In suggesting that you use manipulatives, I mean that you may want to use counters such as tiddly winks, paper clips, pennies, etc. To demonstrate a fact like 2 x 7, you would first lay out a row of 7 counters, then underneath them put out another row of 7 counters, and you would have the student count them all up.

2nd) I put x 4 third because you can teach multiplying by 4 as doubling a number TWICE. e.g.,: 4 x 3: 3 doubled is 6. And 6 doubled is 12, so 4 x 3 = 12.

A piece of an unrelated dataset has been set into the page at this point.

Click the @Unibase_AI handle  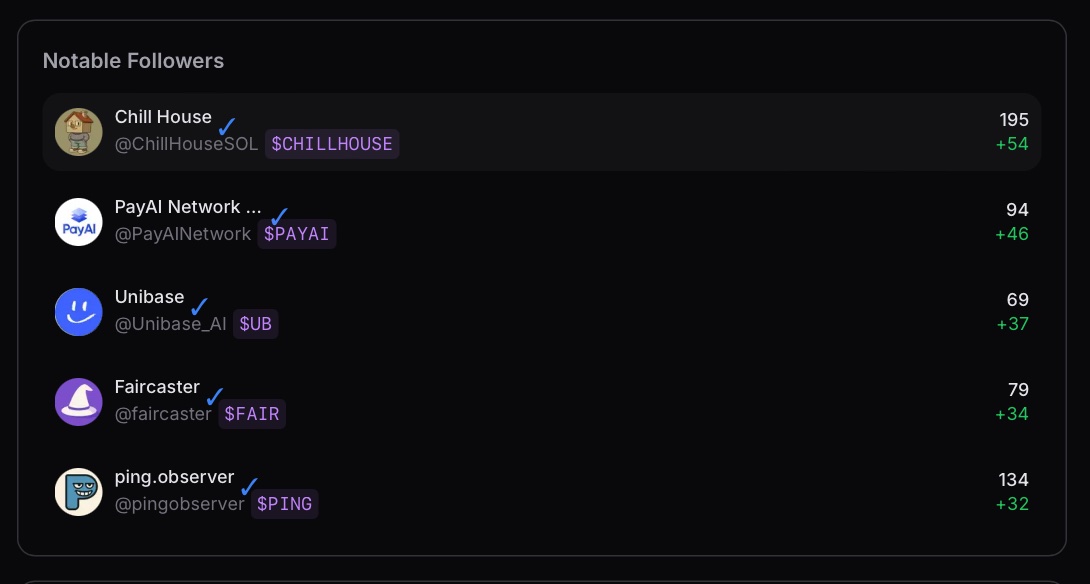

Again, it would be a good idea to use manipulative counters to demonstrate this concept. Here you would lay out four rows of three counters, to show the fact that 4 x 3 = 12

3rd) I teach x 5 right after x 10 because multiplying by 5 gives you a number that’s exactly half of what you get when you multiply by 10.

When teaching the 5s tables, use the trick that multiplying by 5 is the same as multiplying by 10 and cutting in half. (And, for even multiples of 5, first cutting the number in half, then tacking on a 0 at the end.)

e.g.: for 4 x 5: Half of 4 is 2. Tack on a 0, and you get 20 4 x 5 = 20 [yes, it is that easy!]

4th) You can teach multiplying by 8 in several ways, depending on what works for your children. One way is to see that multiplying by 8 is doubling a number three times. e.g., for 6 x 8: 6 doubled is 12. 12 doubled is 24. 24 doubled is 48. So 6 x 8 = 48

Another strategy for 8: Multiply by 10, then take away 2 x the number. e.g., for 6 x 8: 10 x 6 = 60, and 2 x 6 = 12. 60 – 12 = 48, so 6 x 8 = 48

5th) Multiplying by 12 offers you a great chance to introduce the distributive property for multiplication. That’s just fancy language for saying that when you multiply, say, 6 x 12, you can look at it like this: Since 12 = 10 + 2, 6 x 12 can be viewed as: (6 x 10) + (6 x 2) = 60 + 12 = 72

Most children can get used to this quickly, if they are taught it EARLY ENOUGH.

Exploring Addition Facts


QUESTION:

I have been asked to help my grandson memorize the addition tables. If I ask him what is 8 + 5, I watch him doing it in his head. He gets the right answer but takes a long time, which may hurt him later when he is introduced to multiplication. Do you have any suggestions?

MY REPLY:

Great question.

Without knowing your grandson, it’s impossible to know what he is doing when he takes some time to figure out addition facts.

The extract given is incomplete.